KUTIPAN TEKS —
+---+

Banyak yang beranggapan jika Muhammadiyah sudah dijadikan alat Politik, dan
Buya harus menangani riak-riak prasangka tersebut. Bukan hal mudah, tapi
sepertinya Buya telah berhasil menjadi nahkoda yang baik, dan tetap
mengemudikan Muhammadiyah di jalan yang lurus.
Saat itu pula, terjadi konfik grassroot yang akut,
terutama setelah turunnya Presiden keempat Abdurahman Wahid. Posisi
Muhammadiyah tidak terlalu menguntungkan, terjadi pergolakan dimana-mana.
Sekolah dan amal usaha Muhammadiyah kerap kali mendapatkan ancaman, bahkan
salah satu sekolah Muhammadiyah di Bondowoso habis di bakar massa yang menjadi
fanatikannya Gus Dur, disinyalir para Gusdurian itu adalah warga NU.

+---+

TUGAS —
Ubah kalimat "Posisi Muhammadiyah tidak terlalu menguntungkan, terjadi pergolakan dimana-mana." dari kutipan tentang Muhammadiyah di atas ke dalam bahasa Inggris.

CUPLIKAN DATA —
+---+

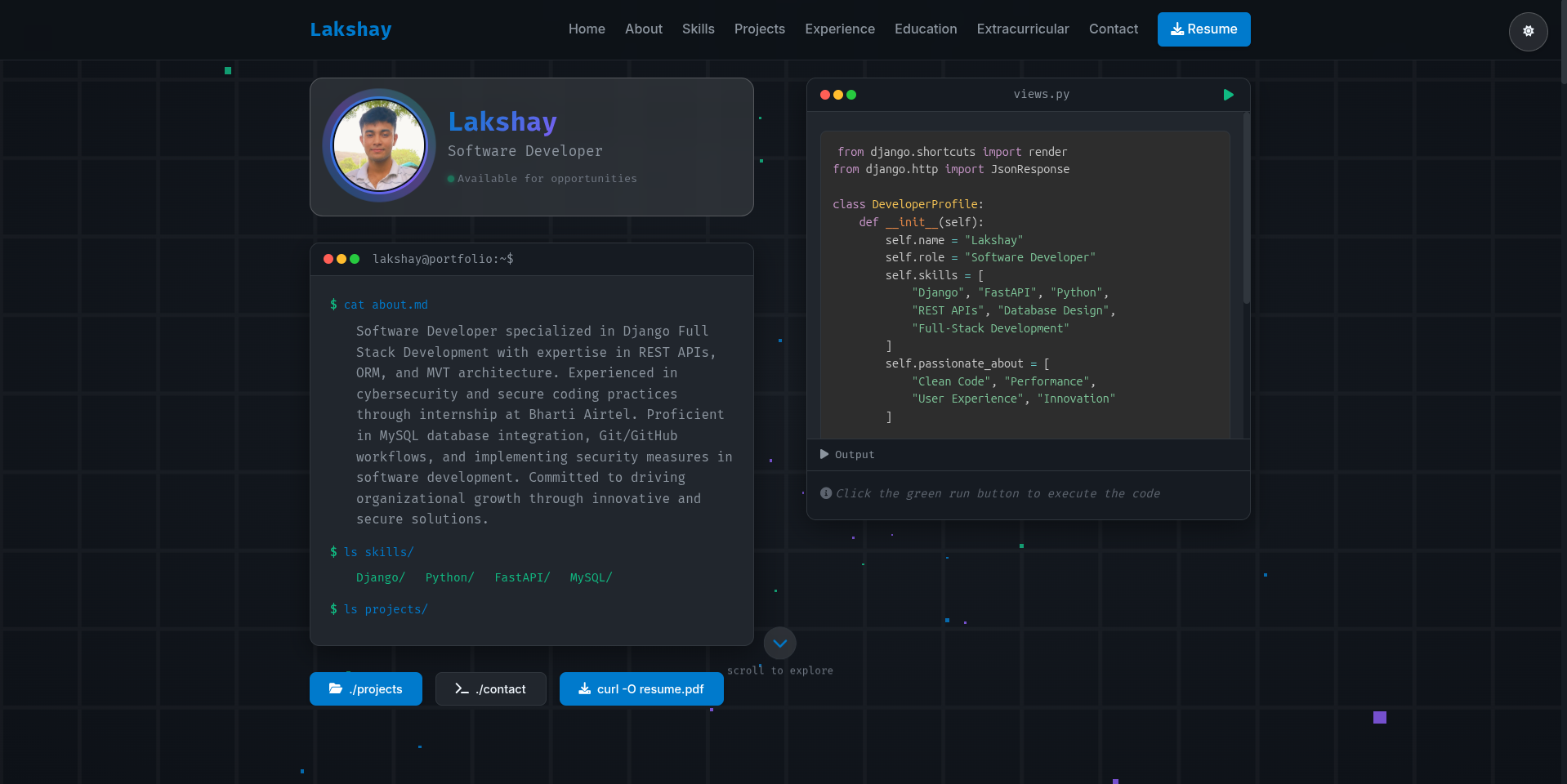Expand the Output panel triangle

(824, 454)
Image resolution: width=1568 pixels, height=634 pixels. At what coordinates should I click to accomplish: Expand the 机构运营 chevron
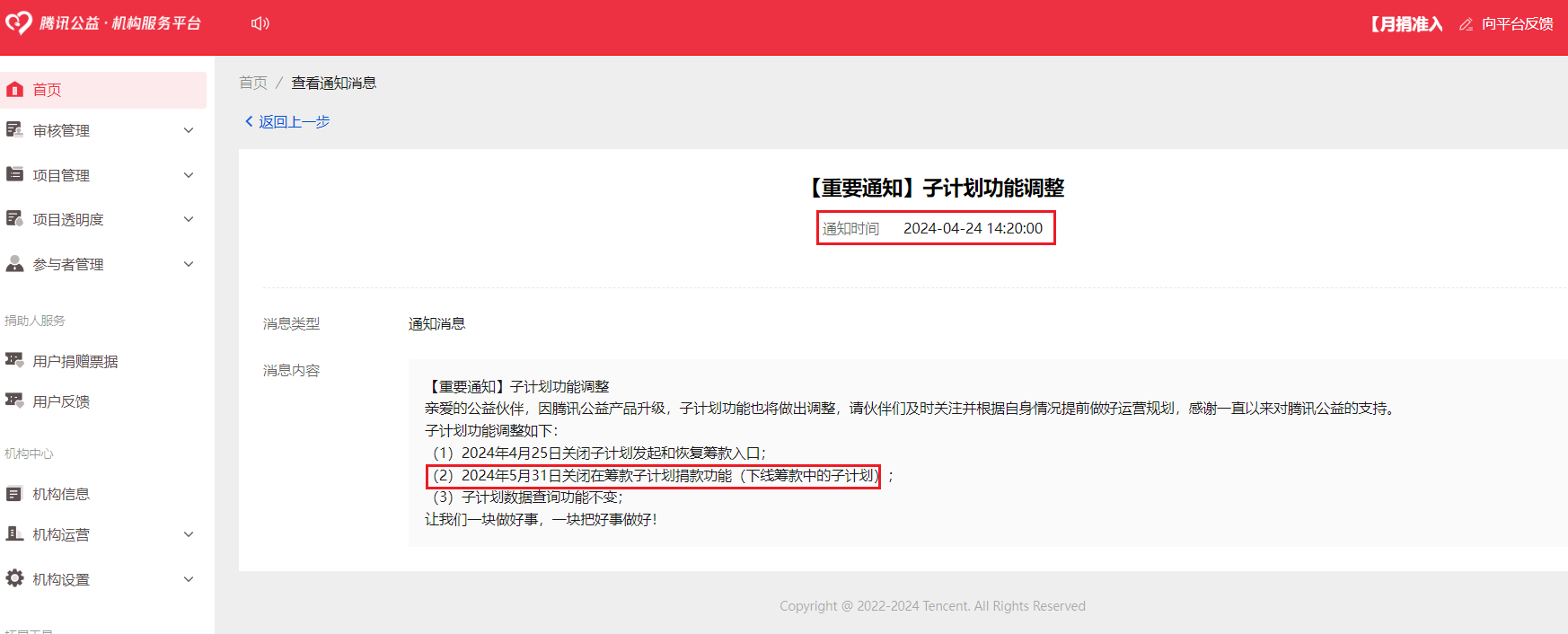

+---+

JAWABAN —
Muhammadiyah's position was not very favorable; there was unrest everywhere.